My 2TB HDD recently failed (is showing raw in CMD CHKDSK, bought 4 years ago), so I was going to get some more storage, since right now I only have 2 drives in my rig, a 480GB HyperX Predator PCIe SSD (boot drive, a few games), and a 250GB SanDisk SATA 3 SSD. Storage space is tight with only the two SSDs, and with the Black Friday and Cyber Monday sales coming up, I was going to get some new drives.

Originally, I was going to get two 1TB Samsung 850 EVO SSDs. However, I thought about doing four 500GB 850 EVOs, in two RAID 0 setups. The idea is that I'll still 'essentially' have two 1TB storage locations, but two 500GB 850 EVOs in RAID 0 will be faster than a single 1TB.

|---|

*Requests:*
**A.** In the passage on drive storage, what is the capacity of the SanDisk SATA 3 SSD?
**B.** Continue the passage on drive storage, starting after its last sentence about the speed of two 500GB drives in RAID 0.

|---|

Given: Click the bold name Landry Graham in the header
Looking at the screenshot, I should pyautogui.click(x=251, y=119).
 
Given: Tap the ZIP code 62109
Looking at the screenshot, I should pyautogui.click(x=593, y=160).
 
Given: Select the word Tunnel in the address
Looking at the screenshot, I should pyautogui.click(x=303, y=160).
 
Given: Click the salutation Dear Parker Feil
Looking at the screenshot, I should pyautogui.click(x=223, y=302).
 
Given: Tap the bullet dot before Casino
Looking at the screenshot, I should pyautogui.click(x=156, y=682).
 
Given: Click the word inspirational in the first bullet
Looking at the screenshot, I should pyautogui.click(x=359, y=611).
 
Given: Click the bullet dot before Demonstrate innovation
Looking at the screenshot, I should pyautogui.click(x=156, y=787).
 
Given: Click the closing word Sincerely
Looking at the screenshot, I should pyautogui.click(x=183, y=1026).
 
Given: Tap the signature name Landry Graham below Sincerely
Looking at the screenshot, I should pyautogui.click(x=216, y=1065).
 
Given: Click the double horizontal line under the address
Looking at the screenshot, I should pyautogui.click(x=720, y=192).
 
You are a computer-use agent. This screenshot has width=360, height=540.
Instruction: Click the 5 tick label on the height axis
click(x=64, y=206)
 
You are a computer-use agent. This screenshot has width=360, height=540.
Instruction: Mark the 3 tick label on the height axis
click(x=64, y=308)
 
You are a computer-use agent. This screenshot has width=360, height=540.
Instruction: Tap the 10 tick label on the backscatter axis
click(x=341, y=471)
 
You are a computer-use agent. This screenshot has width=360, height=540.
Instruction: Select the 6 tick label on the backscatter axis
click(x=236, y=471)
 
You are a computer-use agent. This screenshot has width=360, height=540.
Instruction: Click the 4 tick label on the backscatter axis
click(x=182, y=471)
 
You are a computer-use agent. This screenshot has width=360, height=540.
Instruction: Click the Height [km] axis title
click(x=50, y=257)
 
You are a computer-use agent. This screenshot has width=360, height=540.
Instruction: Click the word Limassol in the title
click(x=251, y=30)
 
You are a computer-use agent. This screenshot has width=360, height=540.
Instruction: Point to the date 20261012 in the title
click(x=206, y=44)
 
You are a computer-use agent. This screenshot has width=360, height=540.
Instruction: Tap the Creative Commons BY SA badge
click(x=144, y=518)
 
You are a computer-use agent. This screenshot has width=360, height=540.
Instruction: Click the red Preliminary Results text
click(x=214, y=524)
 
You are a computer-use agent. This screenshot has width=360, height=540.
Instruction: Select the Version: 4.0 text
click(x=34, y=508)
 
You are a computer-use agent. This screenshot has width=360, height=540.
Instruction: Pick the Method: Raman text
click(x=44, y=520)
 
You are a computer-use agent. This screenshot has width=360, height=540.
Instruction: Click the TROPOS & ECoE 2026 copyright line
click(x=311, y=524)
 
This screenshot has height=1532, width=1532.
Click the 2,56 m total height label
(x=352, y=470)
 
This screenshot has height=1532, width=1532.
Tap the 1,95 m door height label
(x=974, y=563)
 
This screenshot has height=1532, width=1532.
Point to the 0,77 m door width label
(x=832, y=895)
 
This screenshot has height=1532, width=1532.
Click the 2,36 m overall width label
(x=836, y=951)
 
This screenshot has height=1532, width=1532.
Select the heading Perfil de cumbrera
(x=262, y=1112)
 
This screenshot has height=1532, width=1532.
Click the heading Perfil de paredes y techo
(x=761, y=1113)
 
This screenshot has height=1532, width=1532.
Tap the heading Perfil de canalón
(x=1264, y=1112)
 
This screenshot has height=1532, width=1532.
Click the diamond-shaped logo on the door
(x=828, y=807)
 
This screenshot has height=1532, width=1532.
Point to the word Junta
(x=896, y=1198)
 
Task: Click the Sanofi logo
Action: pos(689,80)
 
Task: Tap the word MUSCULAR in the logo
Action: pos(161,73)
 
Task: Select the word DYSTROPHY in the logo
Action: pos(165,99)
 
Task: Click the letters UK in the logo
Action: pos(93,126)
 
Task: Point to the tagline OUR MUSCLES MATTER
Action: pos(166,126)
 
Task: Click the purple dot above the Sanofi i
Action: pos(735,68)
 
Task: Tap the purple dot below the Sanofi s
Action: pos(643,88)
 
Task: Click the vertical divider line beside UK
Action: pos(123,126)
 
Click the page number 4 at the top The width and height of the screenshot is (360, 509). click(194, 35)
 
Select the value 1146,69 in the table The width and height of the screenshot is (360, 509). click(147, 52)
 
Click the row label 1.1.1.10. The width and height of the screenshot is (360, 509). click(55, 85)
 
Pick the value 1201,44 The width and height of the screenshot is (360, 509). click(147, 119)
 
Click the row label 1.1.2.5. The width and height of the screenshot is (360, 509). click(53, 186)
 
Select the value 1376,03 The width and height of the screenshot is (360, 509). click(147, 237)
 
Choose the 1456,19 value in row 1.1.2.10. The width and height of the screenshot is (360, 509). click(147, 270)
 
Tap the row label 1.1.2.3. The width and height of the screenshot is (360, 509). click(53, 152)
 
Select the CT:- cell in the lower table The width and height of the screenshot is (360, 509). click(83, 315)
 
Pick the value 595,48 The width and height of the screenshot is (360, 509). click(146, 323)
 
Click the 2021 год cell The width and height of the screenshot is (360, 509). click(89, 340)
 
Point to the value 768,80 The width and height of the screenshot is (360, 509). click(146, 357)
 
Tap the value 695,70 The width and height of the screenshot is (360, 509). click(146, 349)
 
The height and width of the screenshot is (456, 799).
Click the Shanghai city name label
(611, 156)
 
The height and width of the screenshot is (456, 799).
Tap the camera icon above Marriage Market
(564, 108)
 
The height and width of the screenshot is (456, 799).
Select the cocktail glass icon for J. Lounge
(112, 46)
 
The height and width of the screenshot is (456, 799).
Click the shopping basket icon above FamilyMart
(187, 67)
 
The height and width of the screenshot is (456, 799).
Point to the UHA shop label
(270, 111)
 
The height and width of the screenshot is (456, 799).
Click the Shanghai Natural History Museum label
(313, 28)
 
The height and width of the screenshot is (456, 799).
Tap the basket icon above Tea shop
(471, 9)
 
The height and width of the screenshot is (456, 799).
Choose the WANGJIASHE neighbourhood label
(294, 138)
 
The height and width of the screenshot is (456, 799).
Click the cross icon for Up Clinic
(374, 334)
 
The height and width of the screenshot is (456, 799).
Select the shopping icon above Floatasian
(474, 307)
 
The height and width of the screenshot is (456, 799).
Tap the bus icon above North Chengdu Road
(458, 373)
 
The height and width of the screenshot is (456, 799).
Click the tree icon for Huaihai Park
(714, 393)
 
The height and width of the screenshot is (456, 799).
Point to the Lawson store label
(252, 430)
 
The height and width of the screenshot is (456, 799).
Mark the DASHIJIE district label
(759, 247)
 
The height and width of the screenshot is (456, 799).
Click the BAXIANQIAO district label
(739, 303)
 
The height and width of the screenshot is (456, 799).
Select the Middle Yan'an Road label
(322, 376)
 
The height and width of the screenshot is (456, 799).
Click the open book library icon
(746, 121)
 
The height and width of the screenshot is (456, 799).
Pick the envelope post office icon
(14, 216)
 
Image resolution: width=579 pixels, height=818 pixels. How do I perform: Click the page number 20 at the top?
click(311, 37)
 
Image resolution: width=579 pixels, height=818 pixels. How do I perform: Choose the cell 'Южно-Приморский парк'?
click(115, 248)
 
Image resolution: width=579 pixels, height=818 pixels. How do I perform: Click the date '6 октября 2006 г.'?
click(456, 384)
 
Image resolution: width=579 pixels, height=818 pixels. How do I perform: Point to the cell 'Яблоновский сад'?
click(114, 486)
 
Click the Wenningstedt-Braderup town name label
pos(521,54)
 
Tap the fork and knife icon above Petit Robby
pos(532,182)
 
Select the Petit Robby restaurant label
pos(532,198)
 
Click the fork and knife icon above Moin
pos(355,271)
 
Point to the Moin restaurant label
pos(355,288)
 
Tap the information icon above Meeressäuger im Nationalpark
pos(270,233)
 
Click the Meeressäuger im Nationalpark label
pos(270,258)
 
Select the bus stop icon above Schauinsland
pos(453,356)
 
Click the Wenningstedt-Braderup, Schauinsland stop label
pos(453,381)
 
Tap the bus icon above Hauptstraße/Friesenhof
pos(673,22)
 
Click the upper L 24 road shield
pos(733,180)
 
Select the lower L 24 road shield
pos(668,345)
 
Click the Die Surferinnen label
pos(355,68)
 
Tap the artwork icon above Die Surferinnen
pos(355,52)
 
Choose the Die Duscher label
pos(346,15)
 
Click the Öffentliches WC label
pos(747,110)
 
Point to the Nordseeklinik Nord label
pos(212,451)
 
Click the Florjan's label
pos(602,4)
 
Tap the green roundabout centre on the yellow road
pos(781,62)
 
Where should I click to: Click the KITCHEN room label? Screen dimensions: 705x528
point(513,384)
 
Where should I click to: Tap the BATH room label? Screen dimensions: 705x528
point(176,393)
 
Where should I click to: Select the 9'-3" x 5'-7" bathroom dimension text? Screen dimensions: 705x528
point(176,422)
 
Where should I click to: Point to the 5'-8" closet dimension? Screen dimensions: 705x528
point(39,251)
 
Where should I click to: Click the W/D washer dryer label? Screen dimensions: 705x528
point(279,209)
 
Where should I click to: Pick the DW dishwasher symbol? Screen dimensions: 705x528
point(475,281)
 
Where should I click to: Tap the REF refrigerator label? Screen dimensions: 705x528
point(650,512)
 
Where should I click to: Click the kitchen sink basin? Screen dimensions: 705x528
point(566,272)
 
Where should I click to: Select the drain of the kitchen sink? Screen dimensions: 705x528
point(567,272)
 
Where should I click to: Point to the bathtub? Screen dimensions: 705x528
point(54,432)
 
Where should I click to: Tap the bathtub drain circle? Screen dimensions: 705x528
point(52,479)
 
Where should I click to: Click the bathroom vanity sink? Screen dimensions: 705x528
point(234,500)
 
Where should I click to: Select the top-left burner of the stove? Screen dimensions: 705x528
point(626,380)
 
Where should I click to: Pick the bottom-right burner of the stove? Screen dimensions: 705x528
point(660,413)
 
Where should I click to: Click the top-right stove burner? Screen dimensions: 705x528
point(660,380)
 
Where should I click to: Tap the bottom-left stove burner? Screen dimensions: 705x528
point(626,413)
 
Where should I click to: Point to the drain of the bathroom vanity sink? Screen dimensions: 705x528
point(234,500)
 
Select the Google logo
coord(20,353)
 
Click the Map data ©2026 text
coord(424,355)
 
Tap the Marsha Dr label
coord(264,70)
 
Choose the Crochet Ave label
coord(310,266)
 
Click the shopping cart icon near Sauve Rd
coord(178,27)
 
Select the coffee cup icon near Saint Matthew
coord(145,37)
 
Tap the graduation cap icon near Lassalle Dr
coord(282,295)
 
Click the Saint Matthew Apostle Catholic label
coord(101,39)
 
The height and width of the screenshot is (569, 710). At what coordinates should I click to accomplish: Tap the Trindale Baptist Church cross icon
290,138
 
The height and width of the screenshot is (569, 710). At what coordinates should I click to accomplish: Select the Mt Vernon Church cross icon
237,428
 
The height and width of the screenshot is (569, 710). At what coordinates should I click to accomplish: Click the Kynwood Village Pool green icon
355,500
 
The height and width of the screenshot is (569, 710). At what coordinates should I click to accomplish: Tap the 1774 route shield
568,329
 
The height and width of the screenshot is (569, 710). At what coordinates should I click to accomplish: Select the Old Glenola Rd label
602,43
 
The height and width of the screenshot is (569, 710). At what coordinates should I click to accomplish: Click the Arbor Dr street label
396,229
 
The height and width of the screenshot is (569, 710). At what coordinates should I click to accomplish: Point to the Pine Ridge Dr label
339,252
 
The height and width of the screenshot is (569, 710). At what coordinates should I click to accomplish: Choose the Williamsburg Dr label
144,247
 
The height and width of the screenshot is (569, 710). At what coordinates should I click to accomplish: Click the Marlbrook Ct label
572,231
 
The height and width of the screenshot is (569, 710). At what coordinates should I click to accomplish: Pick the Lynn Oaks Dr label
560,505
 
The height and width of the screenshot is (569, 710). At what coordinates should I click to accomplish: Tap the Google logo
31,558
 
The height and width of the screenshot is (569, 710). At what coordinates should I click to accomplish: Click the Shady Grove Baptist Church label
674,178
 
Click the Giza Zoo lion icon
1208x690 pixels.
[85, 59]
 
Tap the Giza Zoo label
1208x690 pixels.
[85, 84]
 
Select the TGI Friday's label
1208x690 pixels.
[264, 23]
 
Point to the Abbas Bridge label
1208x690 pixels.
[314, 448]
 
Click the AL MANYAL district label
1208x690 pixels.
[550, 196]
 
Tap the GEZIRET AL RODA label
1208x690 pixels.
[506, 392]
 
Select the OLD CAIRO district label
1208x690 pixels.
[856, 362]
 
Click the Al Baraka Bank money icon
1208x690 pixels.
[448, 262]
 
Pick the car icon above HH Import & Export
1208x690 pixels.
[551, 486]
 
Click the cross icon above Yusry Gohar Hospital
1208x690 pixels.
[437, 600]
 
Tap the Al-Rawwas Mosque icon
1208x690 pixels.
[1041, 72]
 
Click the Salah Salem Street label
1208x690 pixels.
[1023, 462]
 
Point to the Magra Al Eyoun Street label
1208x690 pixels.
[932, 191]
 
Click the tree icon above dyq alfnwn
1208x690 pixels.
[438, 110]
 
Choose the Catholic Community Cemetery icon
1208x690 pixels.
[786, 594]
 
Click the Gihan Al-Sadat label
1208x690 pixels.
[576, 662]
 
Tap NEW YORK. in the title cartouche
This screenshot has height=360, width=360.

|---|

*Task-by-task outputs:*
**A.** 250GB

**B.**
The 850 EVO is advertised as having:
Max Sequential Read
Up to 540 MBps
Max Sequential Write
Up to 520 MBps
4KB Random Read
Up to 98,000 IOPS
4KB Random Write
Up to 90,000 IOPS

Now, I know it won't be exactly double the speed, theoretically, but I have looked at Benchmark simulations, and the difference from a single drive to 2 in RAID 0 is significant. Even though SATA 3 has a max speed of 600MB/s, it should still be faster than that since it would be pulling from two separate drives simultaneously.

So that's the idea. I was looking for some feedback from some of you that run/have ran RAID 0 setups, and if you found it to be beneficial in real world applications (I do gaming and some video editing, but I like the speed of SSDs and am not considering an HDD). And yes, I am aware that it won't really improve games (other than slightly faster loading time), and I also know the difference between RAID 0, 1, 5, 6, 10, etc). I don't really need data protection, and I'm aware that if one drive fails in RAID 0, they both lose everything, which is fine, because it's just an alternative to a single 1TB drive. I'm essentially making two faster drives out of 4 single drives.

Sorry for the long post. Thanks in advance.
 
Solution


Exactly. Storage Spaces is really...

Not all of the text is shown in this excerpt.